Tuesday night, business suit in tow, I packed up and drove to the interview. The job is located in Evansville. Not my ideal location, but I figured no harm in interviewing and it was a good excuse to go visit two of my best friends! I got up Wednesday morning, had breakfast with a girlfriend, donned my suit and pearls, and headed off for lunch with my friend and then the interview. I was super nervous. Although I don’t know why because at that point I wasn’t so sure I really wanted the job. See, the job was perfect, moving back to Evansville, on the other hand, was NOT in my plans. When I left there a year ago, it was for good. (or so I thought..) The interview started and about half-way through when I had only answered two questions, my potential boss goes, “Don’t worry, Caleb already talked you up so that’s why I am not asking a lot of questions.” We chatted a few more minutes and before I left the room, he offered me the job! Just like that. I was in shock. I was seriously speechless for a minute. I figured they would interview a few people and get back to me in a few days. To head home with an offer in tow was not what I was prepared for.
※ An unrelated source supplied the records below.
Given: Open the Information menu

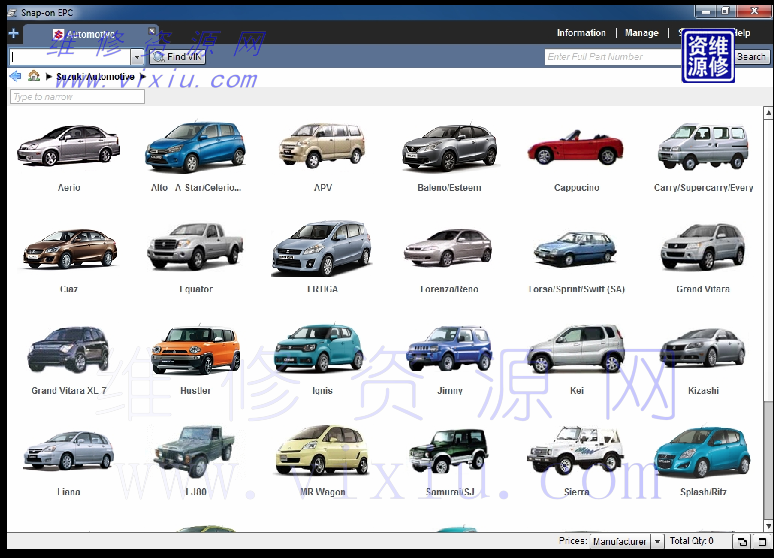Looking at the screenshot, I should click(581, 33).
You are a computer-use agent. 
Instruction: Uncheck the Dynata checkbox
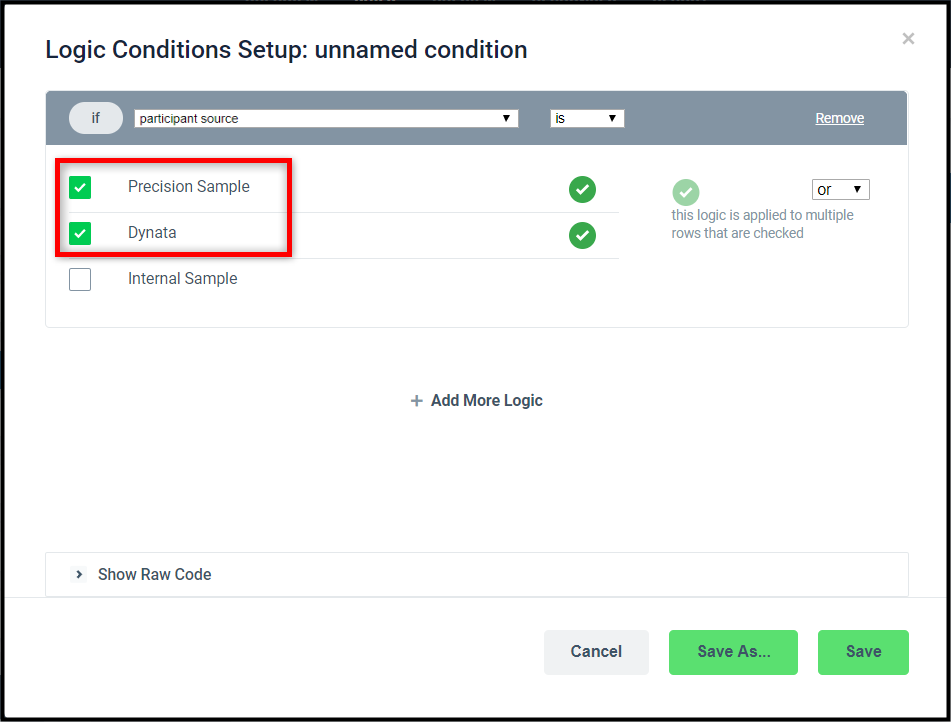[80, 234]
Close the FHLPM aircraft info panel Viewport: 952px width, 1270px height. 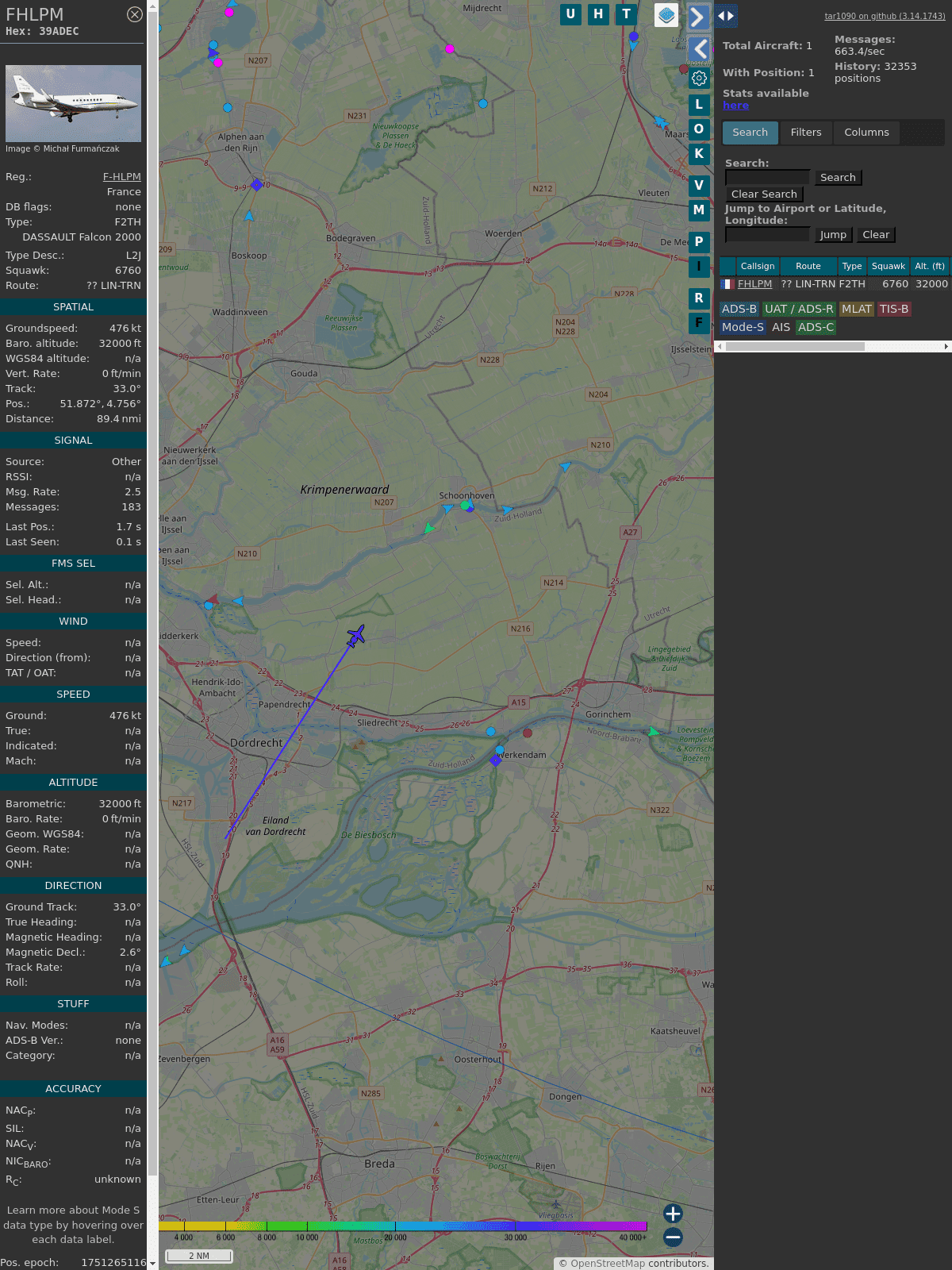(x=135, y=14)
So now came the deliberation. This was not another short-term prospect. This was a full-time, 8-5, salaried position. And he wanted me to start ASAP. My initial enthusiasm was hampered by the thought that I was going to have to give up my adventurous spirit and settle down. Thank goodness I have some great friends and an awesome family that listened to me and utlimately talked me into the job. Although really, I had already decided I wanted to do it, I just needed a little extra confirmation that is was the right next step. Everything had worked out so perfectly; there is no way this not the hand of God. And I had been praying so hard for direction and peace and a job that I thought I could do for awhile. Ironically, while settling down was my biggest fear, it was also something I was craving. I have moved at least twice a year for the past six years. I am ready to stop doing that. And I not married or getting married or even dating so there was no limit to what I could do with my life. I could literally go anywhere and do anything, but when it came down it, this was perfect. And ironically, since then the few things that I had been pursuing have since gone cold and I haven’t heard anything from anyone.
So today is Wednesday. It was been exactly one week since I was offered a job, accepted a job, and changed the entire direction I thought my life was going. It has been a very emotional seven days. I am not sure if I am excited, nervous, sad, or happy. In six days, I will be back in Evansville, starting a brand new job, and looking for a place to live! What an adventure right? 🙂 Never a dull moment in my life, and of course, I had just finally gotten my last box unpacked from Saipan!
In one week, I will be an administrative assistant with Northwestern Mutual. I will have a desk, a business card, and an e-mail address. Its scary, overwhelming, sad, and exciting all in one breath. Saying good bye to my dear friends at home when I just said hello is certaintly not easy, but I know that this is the next step in life. And plus, I don’t intend on giving up any chance for some extra adventure and will have plenty to learn with my new job!
What about you? What’s new in your life? Any exciting changes coming up soon?
2 Comments
Laur @ The Mad to Live
Hey Amanda! I love following your story! Congrats on this new job and for having the strength to make the decision! Half the time it seems we sit in limbo afraid to go either way, but we all have to start somewhere 🙂 You rock girl!!!!! 😀
– Laur
Amanda
Aww everyone needs someone like you in their life! Thanks for cheering me on and sticking around!! And you rock too!!:) Thanks again!